We are delving into the 3D design and printing section, and we are properly starting with the 3D design tutorials by looking at the foundation, the fundamental ways to represent a 3D object on a computer.

After a few posts dedicated to the Anycubic 3D printer, and having seen an overview of the 3D printing process in the previous post, it’s time to dive deep into the exciting world of 3D.

I’ll tell you in advance, if you are one of those eager to “melt plastic,” you probably won’t find this post so interesting (nor do you need it!). But you don’t want to be “just another one” of those who turn on the printer, open FreeCAD, or download an STL, and start printing without further ado.

You want to become 3D experts and understand the intricacies of this exciting world. And for that, the best thing is to have a good foundation, which will allow you to understand what you are doing, speak properly, and also avoid unnecessary “loops” and steps when working with 3D objects.
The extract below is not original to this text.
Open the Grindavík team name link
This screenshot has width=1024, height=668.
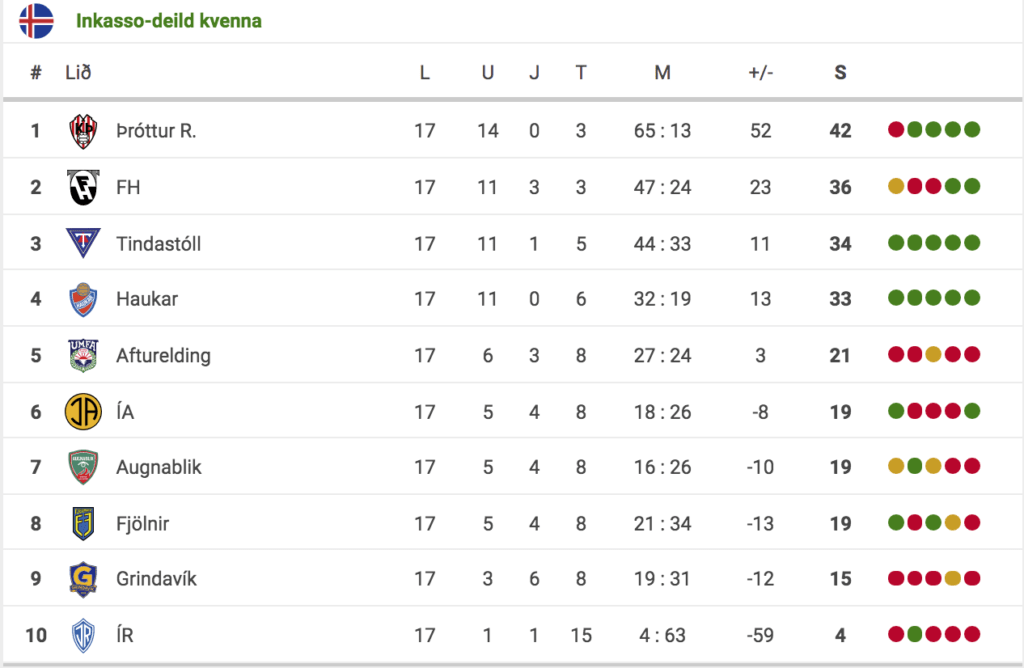(156, 579)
And it all starts by understanding how that thing we call a “3D object” (and it’s still a “strange entity”) is represented on a computer. Understanding the differences will be important when we tackle the 3D design or printing process.

So in this post, we will see the main ways to represent a 3D object on a computer.

Point Cloud

The most basic way to represent a 3D object is a point cloud, where each point is a vertex with X, Y, Z coordinates. Optionally, they can have other characteristics like color.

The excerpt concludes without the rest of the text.